Objectives: We investigated the association between housing insecurity and the health of very young children.
Methods: Between 1998 and 2007, we interviewed 22,069 low-income caregivers with children younger than 3 years who were seen in 7 US urban medical centers. We assessed food insecurity, child health status, developmental risk, weight, and housing insecurity for each child's household. Our indicators for housing insecurity were crowding (> 2 people/bedroom or>1 family/residence) and multiple moves (≥ 2 moves within the previous year).
Results: After adjusting for covariates, crowding was associated with household food insecurity compared with the securely housed (adjusted odds ratio [AOR] = 1.30; 95% confidence interval [CI] = 1.18, 1.43), as were multiple moves (AOR = 1.91; 95% CI = 1.59, 2.28).

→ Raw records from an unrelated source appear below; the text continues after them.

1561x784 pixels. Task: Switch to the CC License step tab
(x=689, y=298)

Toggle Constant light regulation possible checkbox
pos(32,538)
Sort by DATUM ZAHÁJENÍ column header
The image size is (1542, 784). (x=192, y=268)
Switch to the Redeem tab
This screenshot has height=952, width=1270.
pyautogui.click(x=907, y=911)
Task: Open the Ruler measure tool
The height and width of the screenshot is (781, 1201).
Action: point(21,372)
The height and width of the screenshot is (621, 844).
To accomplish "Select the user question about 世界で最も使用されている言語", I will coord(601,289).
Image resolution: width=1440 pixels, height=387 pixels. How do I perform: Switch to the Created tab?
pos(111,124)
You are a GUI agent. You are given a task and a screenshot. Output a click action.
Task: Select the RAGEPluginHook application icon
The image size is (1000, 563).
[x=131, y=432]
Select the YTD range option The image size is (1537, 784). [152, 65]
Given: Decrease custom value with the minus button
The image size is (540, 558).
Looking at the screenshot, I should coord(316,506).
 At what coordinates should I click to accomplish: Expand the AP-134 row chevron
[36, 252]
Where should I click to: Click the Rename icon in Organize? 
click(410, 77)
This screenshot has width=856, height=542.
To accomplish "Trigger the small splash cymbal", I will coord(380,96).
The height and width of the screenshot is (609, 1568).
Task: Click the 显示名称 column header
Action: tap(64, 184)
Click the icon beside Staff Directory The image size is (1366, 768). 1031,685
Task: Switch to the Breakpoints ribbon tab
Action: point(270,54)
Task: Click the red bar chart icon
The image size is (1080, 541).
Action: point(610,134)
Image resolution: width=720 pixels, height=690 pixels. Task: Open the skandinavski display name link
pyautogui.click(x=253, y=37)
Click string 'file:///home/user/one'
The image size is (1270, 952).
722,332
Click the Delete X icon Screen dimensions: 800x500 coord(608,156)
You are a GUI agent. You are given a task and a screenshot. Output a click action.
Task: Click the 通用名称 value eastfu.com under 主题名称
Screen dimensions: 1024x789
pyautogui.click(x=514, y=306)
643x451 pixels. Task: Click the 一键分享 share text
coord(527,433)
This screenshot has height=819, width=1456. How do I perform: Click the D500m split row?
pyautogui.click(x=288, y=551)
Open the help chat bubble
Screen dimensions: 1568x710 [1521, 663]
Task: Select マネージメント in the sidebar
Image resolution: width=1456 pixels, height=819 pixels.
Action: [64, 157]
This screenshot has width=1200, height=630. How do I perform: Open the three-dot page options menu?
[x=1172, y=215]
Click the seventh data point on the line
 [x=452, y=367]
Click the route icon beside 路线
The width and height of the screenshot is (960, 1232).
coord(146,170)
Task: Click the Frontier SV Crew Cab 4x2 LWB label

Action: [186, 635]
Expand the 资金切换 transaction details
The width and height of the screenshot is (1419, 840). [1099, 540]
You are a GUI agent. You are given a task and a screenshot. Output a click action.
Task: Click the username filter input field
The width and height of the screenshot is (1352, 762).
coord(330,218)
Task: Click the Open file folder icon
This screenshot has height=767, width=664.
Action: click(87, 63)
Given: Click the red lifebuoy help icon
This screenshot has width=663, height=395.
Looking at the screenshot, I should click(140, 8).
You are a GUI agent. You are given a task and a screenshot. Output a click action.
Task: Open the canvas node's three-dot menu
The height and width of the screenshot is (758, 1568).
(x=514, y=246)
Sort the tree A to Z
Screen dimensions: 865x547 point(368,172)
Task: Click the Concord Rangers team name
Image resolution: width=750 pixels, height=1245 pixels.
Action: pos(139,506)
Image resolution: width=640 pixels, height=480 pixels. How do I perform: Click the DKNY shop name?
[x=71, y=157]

Crowding was also associated with child food insecurity (AOR = 1.47; 95% CI = 1.34, 1.63), and so were multiple moves (AOR = 2.56; 95% CI = 2.13, 3.08). Multiple moves were associated with fair or poor child health (AOR = 1.48; 95% CI =1.25, 1.76), developmental risk (AOR 1.71; 95% CI = 1.33, 2.21), and lower weight-for-age z scores (-0.082 vs -0.013; P= .02).
Conclusions: Housing insecurity is associated with poor health, lower weight, and developmental risk among young children. Policies that decrease housing insecurity can promote the health of young children and should be a priority.